◆ **Record list**
• • • • •

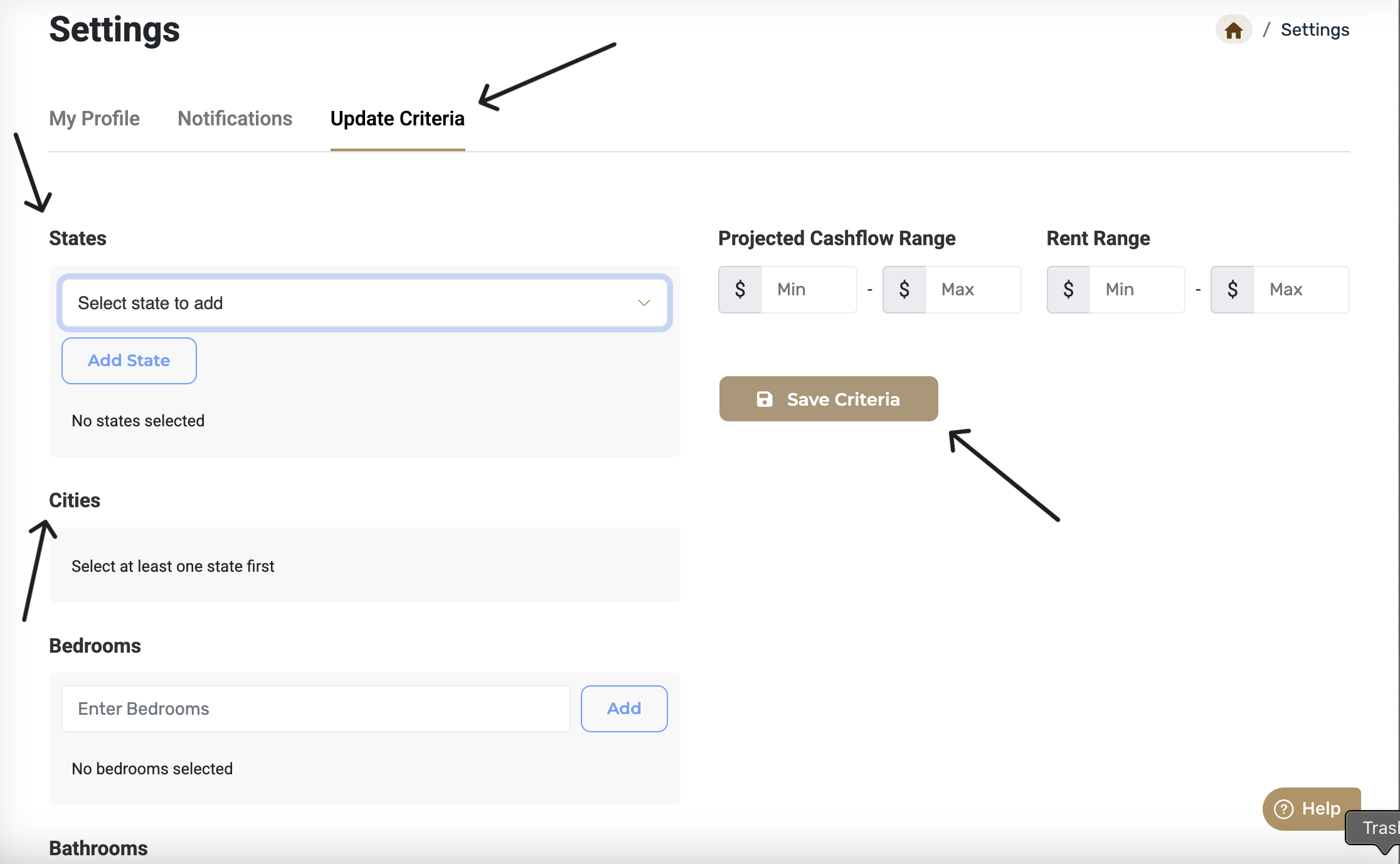
Task: Click Projected Cashflow Min field
Action: (x=809, y=290)
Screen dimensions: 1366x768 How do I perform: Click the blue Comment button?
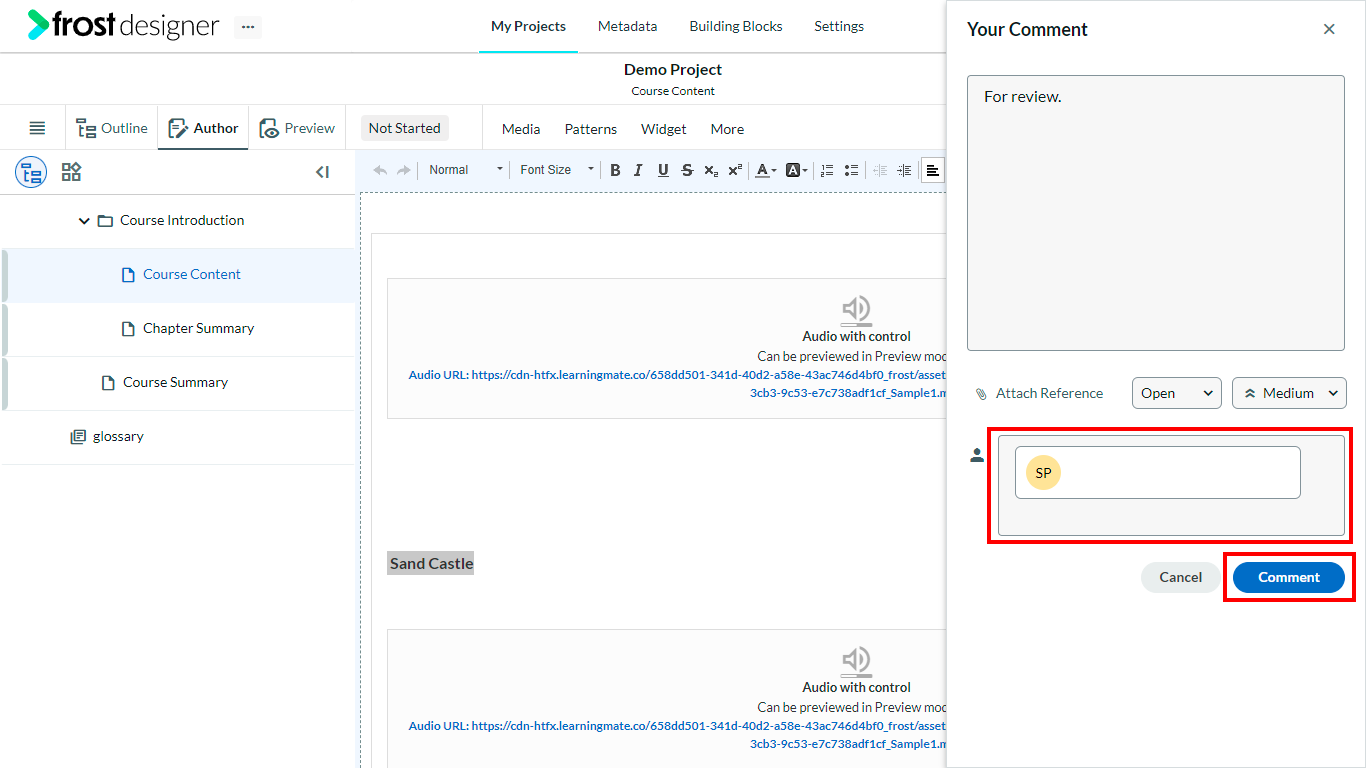(x=1289, y=577)
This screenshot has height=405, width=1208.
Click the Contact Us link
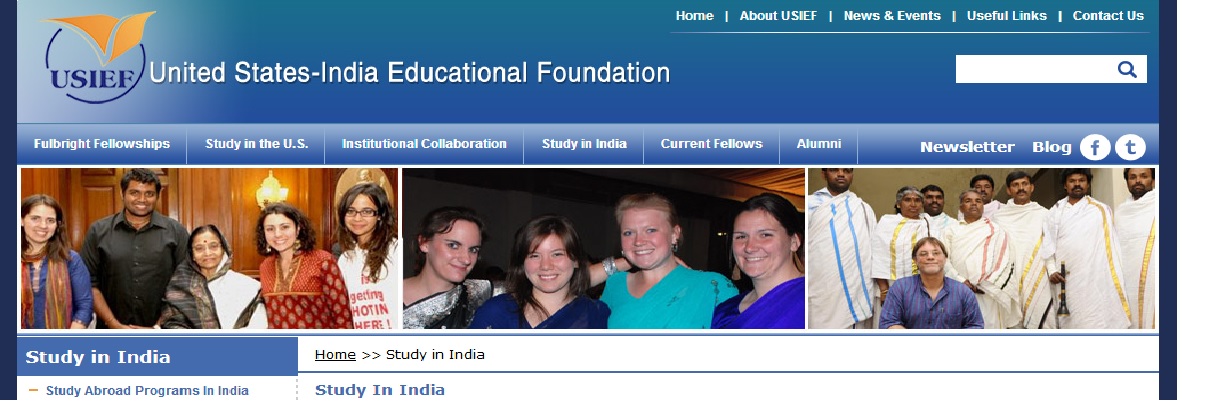[1108, 16]
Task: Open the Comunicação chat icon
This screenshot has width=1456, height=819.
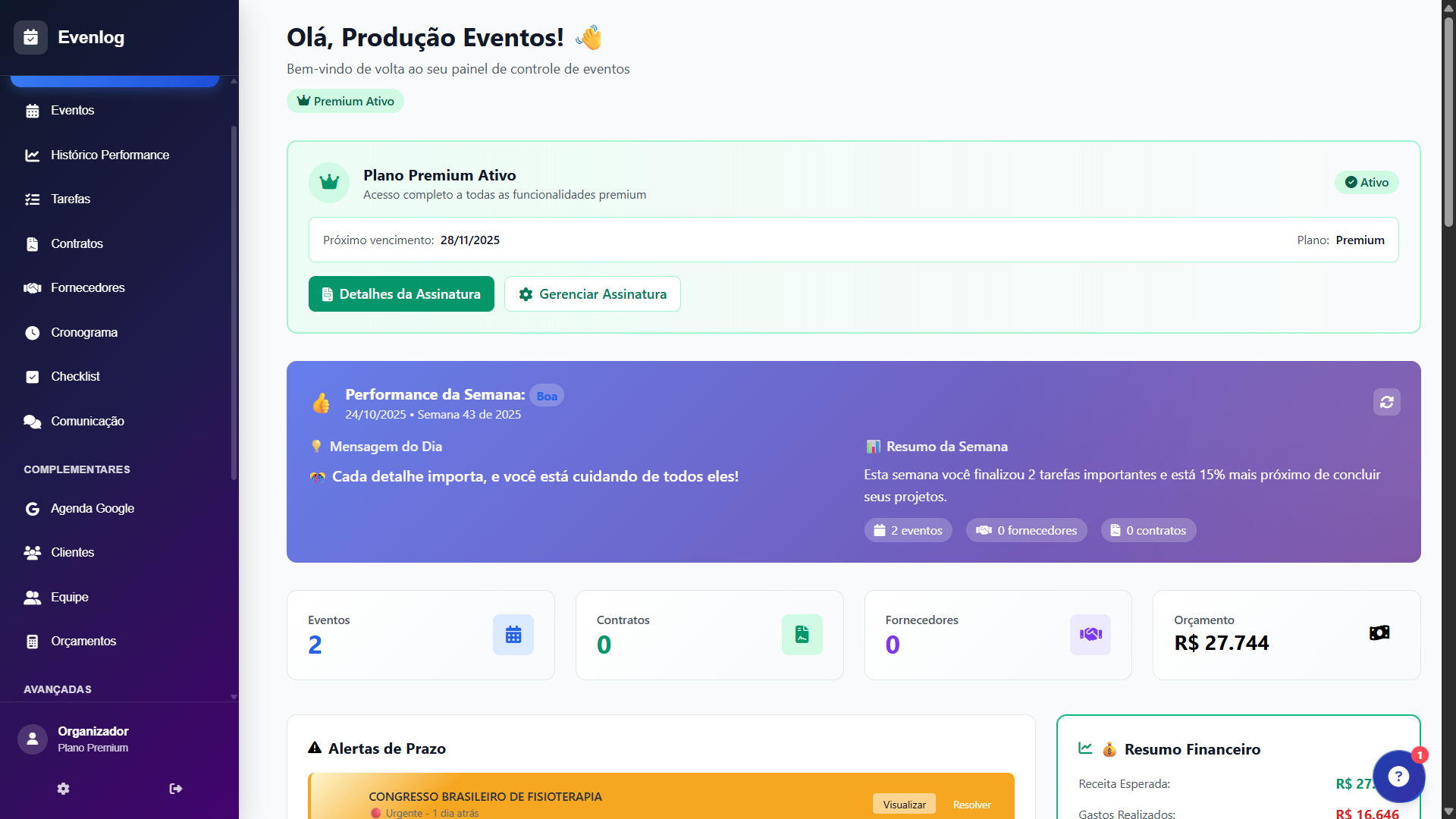Action: pyautogui.click(x=32, y=421)
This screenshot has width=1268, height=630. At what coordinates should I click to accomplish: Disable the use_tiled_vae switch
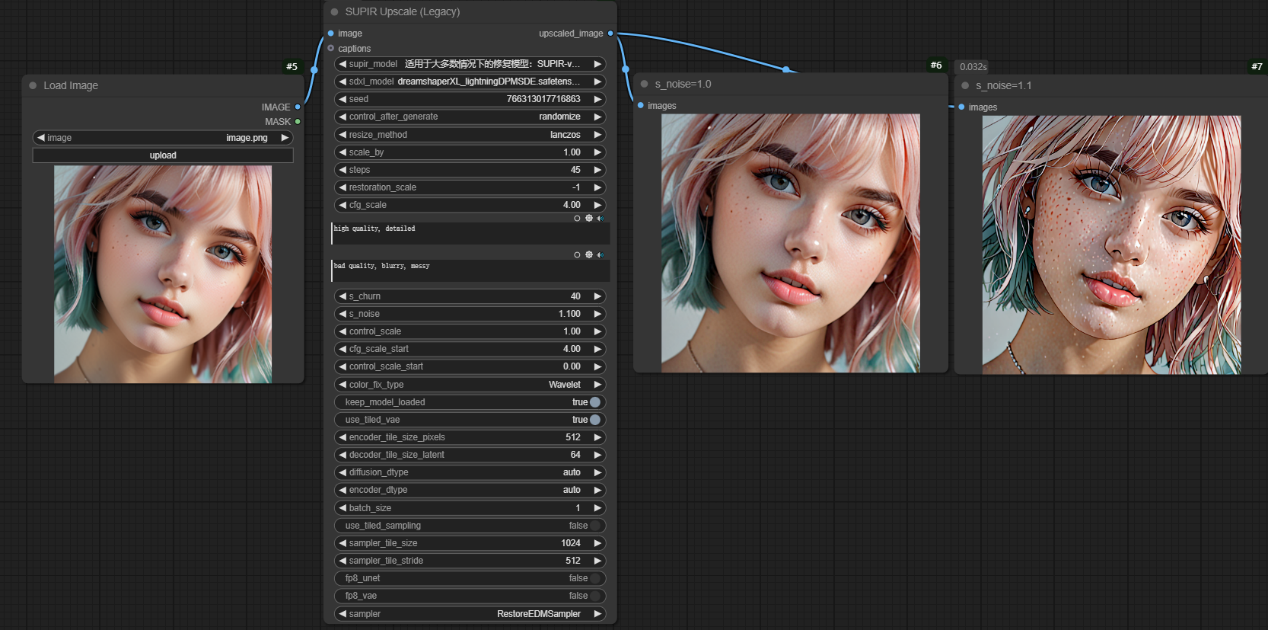pyautogui.click(x=594, y=420)

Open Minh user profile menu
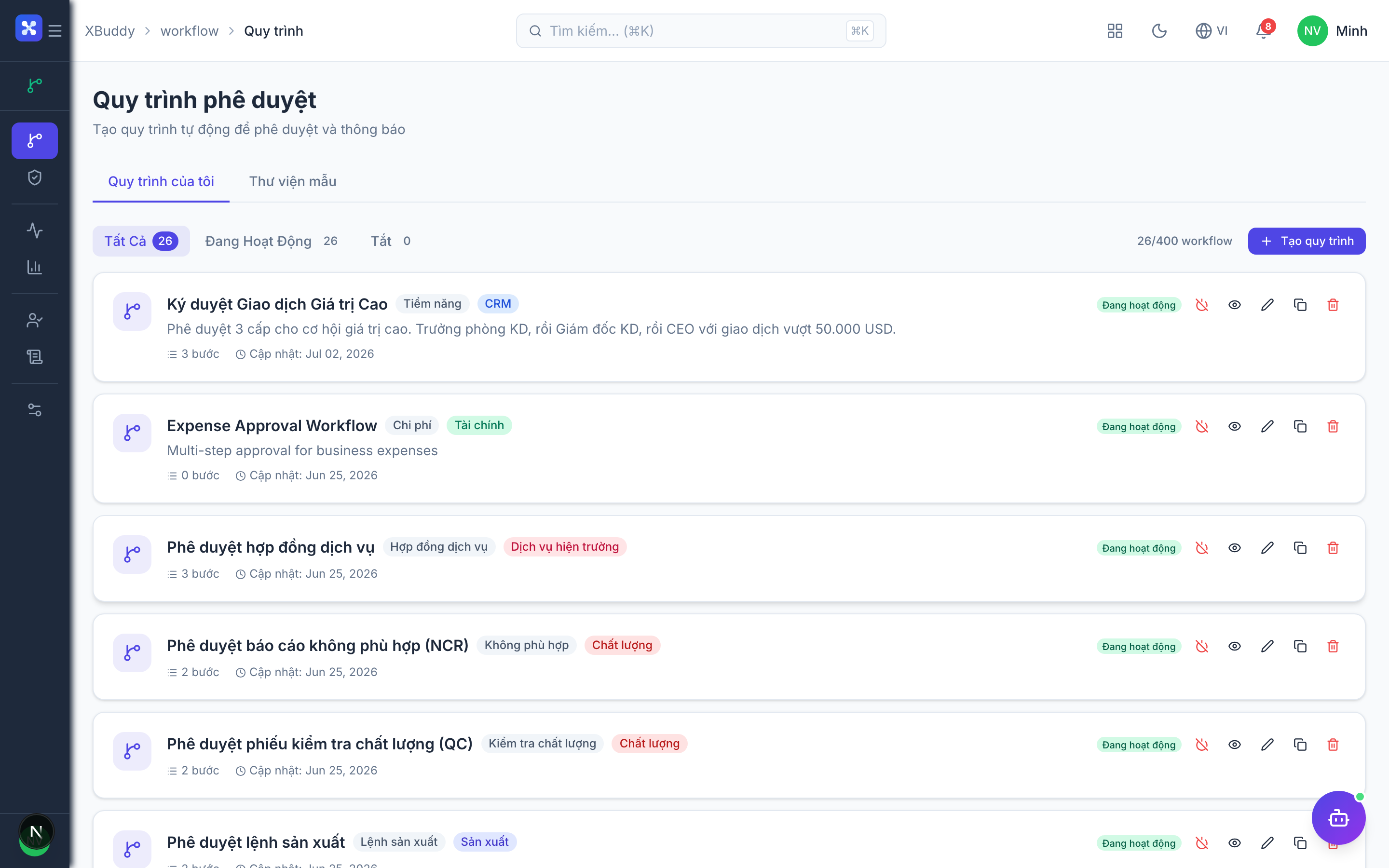pyautogui.click(x=1332, y=30)
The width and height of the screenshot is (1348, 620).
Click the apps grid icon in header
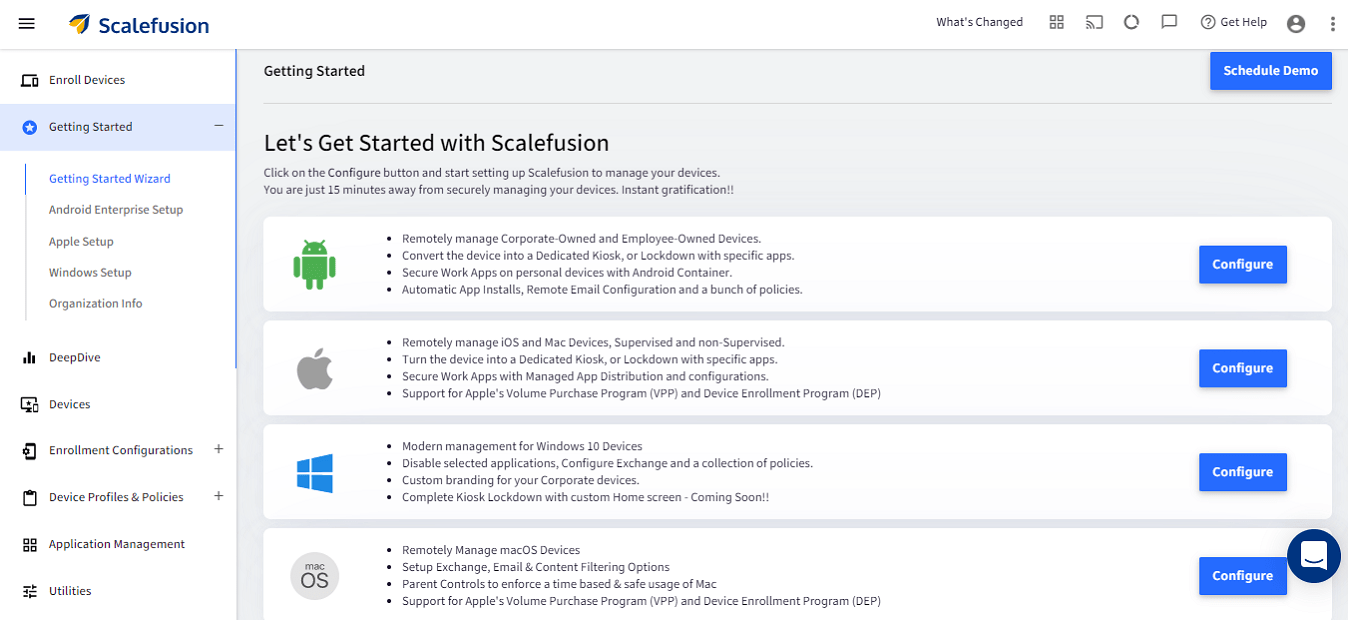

• • • • •

◆ **Directive**
Reproduce all the rows above with every "screenshot" replaced by "capture" and everything else unchanged. Omit the pictures.

◆ **Exercise response**
Task: Click Projected Cashflow Min field
Action: (x=809, y=290)
Screen dimensions: 1366x768 How do I perform: Click the blue Comment button?
(x=1289, y=577)
This capture has height=405, width=1208.
Click the Contact Us link
[1108, 16]
Task: Open the Comunicação chat icon
This capture has width=1456, height=819.
Action: pyautogui.click(x=32, y=421)
This capture has width=1268, height=630. At what coordinates should I click to accomplish: Disable the use_tiled_vae switch
pyautogui.click(x=594, y=420)

Open Minh user profile menu
pyautogui.click(x=1332, y=30)
The width and height of the capture is (1348, 620).
Click the apps grid icon in header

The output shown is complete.